WORK TO BE COMPLETED –
Working from the listing below, pick each line containing the word "height" and copy it.

RECORDED DATA –

****************

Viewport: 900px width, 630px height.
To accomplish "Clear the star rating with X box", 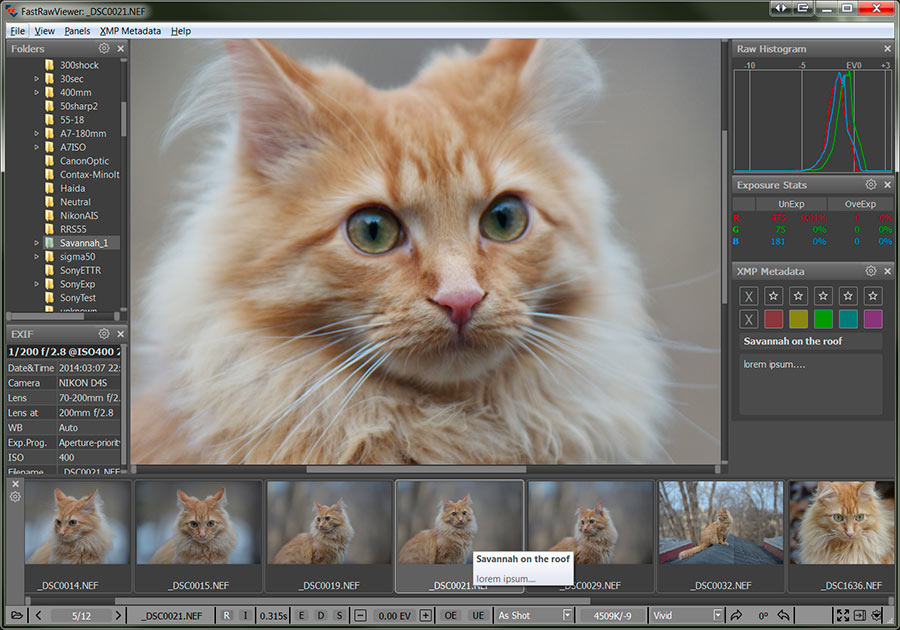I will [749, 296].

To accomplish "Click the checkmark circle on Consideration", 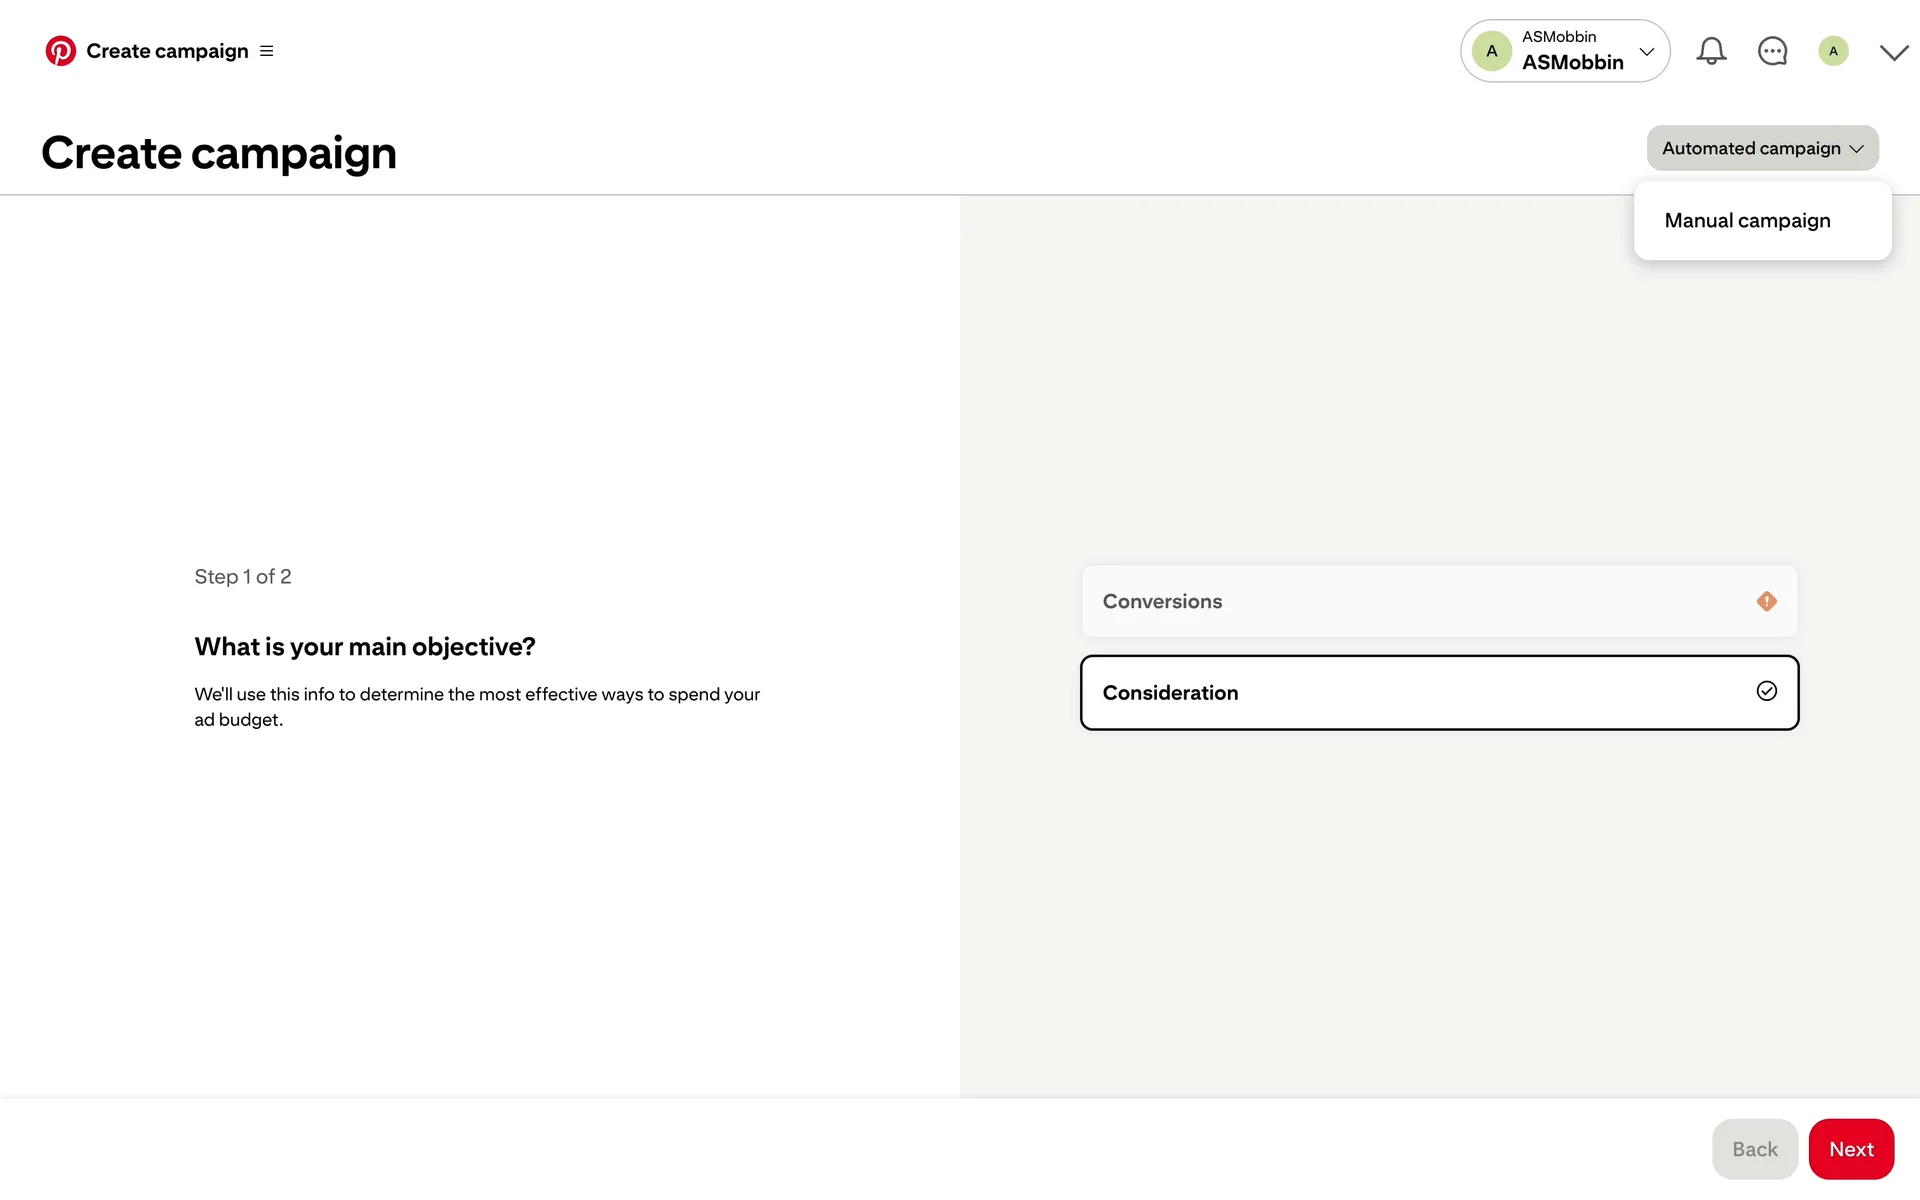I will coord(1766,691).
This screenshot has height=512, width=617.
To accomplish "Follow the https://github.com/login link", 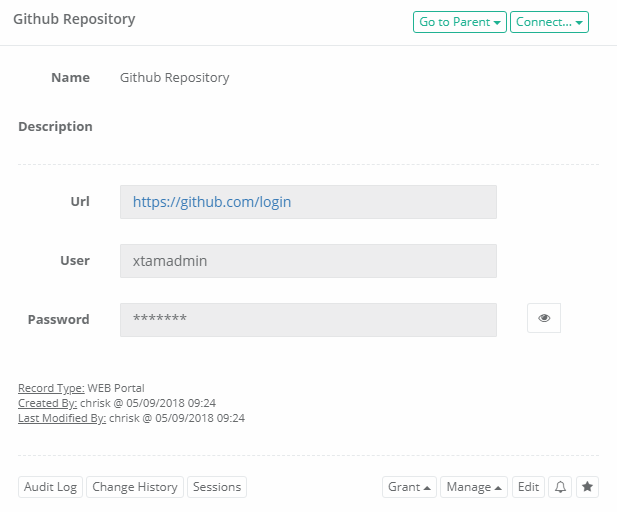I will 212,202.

****************

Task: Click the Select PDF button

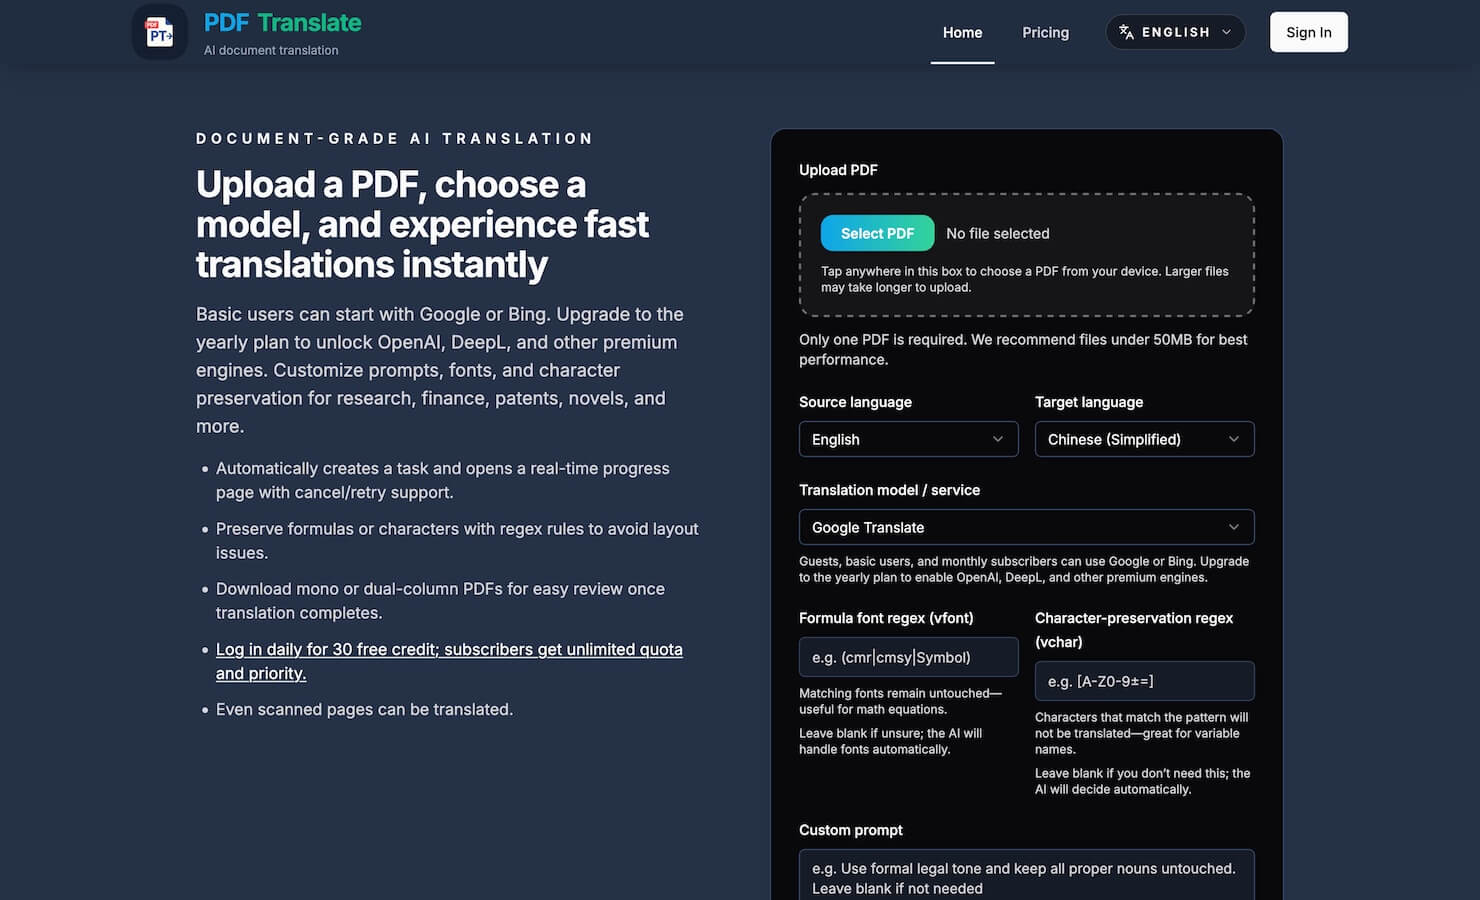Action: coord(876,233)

****************

EXERCISE ANSWER –
Viewport: 900px width, 630px height.
This screenshot has height=512, width=617.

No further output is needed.